By Carole Van Holbeck

Pssst. It’s a dirty little secret we all try to keep. You know, the Super Woman (Man) one. The, “I am strong and can do anything” one. The dirty little secret is that we can’t. No one can. So let’s stop the myth. Let’s stop the martyrdom, and start to have an open dialogue about the state of our families and our own mental health.

I grew up in a military family with four siblings. My father was a career naval officer who was physically gone from our lives more than he was present. The absence alone created difficulty in our family. I watched the toll it took on my mother, who sucked up the additional responsibility without much complaint. She suffered with depression, migraines, self-esteem issues, and more. In the 1960’s, it was expected that military spouses maintain an even strength and she tried her best – and fell short.

Fast forward to 1995. I had recently separated from the Air Force as an E-6 to be a stay-at-home mom. At that time we had two sons – one with learning disabilities – and I became pregnant with our third. I was almost 40. My husband was the Senior Enlisted Advisor at his base and began traveling a lot. This pace continued for another seven years. He was gone as much as he was home. We lived two separate lives – the one when he was home and the one when he was away. I began to understand the challenges my mother must have faced. I tried to balance everything for everybody. It took its toll.

Ken retired in 2002 and hit a brick wall. He was diagnosed with PTSD and Meniere’s disease, which causes severe tinnitus and vertigo. I was at a total loss as to what to do – for him, for me, for our children. So I did what had been modeled for me. I gutted it out. I tried to be supportive. I picked up the slack. And you know what? Our situation did not improve. I was at the end of my rope.
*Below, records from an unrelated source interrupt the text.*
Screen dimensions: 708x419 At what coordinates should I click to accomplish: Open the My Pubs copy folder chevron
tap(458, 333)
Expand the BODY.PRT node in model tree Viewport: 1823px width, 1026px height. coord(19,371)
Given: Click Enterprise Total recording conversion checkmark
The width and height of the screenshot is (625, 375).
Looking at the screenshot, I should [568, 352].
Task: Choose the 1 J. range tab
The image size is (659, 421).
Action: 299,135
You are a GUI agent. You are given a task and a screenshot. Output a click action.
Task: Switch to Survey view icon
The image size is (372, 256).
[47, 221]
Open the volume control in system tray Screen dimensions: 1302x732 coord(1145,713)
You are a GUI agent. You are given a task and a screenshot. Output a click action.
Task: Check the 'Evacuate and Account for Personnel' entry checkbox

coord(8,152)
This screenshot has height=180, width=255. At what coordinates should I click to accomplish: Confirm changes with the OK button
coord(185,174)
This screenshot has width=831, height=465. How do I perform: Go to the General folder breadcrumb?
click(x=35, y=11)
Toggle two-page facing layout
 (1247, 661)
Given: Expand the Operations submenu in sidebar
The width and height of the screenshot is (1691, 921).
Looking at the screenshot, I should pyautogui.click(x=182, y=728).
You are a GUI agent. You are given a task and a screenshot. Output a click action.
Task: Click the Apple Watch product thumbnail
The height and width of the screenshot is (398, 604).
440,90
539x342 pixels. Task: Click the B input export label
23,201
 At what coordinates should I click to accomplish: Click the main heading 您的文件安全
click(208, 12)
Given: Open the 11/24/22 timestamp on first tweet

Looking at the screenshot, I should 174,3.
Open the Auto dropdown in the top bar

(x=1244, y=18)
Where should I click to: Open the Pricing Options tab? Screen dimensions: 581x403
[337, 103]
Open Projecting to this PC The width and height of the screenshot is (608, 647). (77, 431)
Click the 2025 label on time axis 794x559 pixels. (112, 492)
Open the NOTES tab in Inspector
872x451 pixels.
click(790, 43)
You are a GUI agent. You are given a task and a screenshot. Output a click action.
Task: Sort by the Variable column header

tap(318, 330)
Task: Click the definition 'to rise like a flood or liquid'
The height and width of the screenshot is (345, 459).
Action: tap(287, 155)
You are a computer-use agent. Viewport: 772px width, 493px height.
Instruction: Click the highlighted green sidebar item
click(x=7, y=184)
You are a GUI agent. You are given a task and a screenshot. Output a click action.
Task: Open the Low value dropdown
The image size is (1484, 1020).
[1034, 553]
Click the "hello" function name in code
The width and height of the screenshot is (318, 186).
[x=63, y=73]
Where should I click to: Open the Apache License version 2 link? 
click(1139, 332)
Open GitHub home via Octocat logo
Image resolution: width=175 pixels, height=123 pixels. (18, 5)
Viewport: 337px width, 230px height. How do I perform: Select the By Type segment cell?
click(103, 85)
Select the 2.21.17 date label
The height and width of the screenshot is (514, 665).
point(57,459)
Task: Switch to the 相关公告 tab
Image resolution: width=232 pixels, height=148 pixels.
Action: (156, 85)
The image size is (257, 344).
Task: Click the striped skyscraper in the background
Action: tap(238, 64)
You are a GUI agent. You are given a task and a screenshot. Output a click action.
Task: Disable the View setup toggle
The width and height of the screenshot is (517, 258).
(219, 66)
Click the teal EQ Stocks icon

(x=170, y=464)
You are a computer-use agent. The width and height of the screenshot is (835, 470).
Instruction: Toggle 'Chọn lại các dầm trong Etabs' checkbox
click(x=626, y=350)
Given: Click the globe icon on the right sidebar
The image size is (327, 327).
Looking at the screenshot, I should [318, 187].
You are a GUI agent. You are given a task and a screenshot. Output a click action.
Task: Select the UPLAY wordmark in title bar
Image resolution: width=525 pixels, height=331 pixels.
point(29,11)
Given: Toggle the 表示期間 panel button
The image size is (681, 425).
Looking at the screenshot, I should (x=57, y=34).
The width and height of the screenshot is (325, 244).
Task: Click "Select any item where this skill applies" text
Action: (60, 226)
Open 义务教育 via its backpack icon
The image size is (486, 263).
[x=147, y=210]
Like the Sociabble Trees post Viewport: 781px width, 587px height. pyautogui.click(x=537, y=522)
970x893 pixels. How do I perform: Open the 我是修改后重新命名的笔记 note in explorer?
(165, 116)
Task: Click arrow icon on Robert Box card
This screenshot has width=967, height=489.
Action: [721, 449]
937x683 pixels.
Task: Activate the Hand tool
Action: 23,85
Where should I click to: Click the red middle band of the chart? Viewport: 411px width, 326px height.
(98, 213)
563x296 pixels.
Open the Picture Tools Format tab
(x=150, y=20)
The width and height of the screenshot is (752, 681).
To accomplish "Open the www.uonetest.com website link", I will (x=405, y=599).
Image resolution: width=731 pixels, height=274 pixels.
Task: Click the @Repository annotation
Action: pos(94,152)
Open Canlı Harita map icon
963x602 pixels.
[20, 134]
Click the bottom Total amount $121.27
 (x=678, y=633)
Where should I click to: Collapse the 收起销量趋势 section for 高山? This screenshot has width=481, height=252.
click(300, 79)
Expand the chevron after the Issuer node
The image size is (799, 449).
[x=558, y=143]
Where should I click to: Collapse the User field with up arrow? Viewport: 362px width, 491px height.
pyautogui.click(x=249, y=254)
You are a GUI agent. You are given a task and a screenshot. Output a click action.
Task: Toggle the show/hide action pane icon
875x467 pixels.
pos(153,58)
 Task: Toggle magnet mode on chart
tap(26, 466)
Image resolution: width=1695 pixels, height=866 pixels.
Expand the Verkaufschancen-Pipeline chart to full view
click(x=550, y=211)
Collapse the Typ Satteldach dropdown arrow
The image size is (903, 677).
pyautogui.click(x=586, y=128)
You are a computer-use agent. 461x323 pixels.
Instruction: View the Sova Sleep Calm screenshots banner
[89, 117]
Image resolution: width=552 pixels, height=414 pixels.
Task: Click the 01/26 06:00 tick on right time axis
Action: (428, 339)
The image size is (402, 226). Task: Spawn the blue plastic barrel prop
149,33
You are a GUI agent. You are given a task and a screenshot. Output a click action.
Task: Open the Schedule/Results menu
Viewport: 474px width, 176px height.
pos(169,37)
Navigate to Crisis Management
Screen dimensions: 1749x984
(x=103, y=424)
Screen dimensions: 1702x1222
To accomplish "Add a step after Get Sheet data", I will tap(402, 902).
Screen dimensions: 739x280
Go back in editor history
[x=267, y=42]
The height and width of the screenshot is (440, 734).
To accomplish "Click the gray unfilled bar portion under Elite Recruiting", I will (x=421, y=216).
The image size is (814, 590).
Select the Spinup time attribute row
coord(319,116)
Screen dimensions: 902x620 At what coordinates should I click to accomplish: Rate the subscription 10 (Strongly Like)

So, what does a Super Woman do when she finds herself at the end of her rope? Use her super powers? The simple answer is she asks for help, and she encourages her partner to do the same. What helped put us on a better path was a wise psychiatric nurse practitioner who helped us navigate our situation. I say put us on the path because we still had a lot to work through.

Many military spouses hold their breath and wait for things to change. Like me, they don’t ask for help soon enough. And the reality is that when we do that we are not helping our partner, our families, or ourselves. So let’s pledge to change that. Reaching out is not a sign of weakness. My challenge to you is to find the courage within yourself to let go and seek help if you need it. If your partner is unwilling to see a counselor, you go without him or her. Sources for non-medical counseling include:

  • Installation family support centers.
  • Chaplain’s office.
  • Military hospitals or clinics.
  • Military Family Life Consultants at your installation.
  • Civilian Providers (A good resource to find Tricare-eligible providers in your area is through Psychology Today’s website: https://therapists.psychologytoday.com/rms/.)
  • Military OneSource (Offers up to 12 free session of face-to-face, phone, or online counseling sessions. Call 1.800.342.9647 to schedule an appointment.)

My mother was a good mom and wife. So am I. I bet you are a great parent and spouse, too. Sometimes we just need a little help to be the best person we know we can be. Use your super powers for good. What are you waiting for?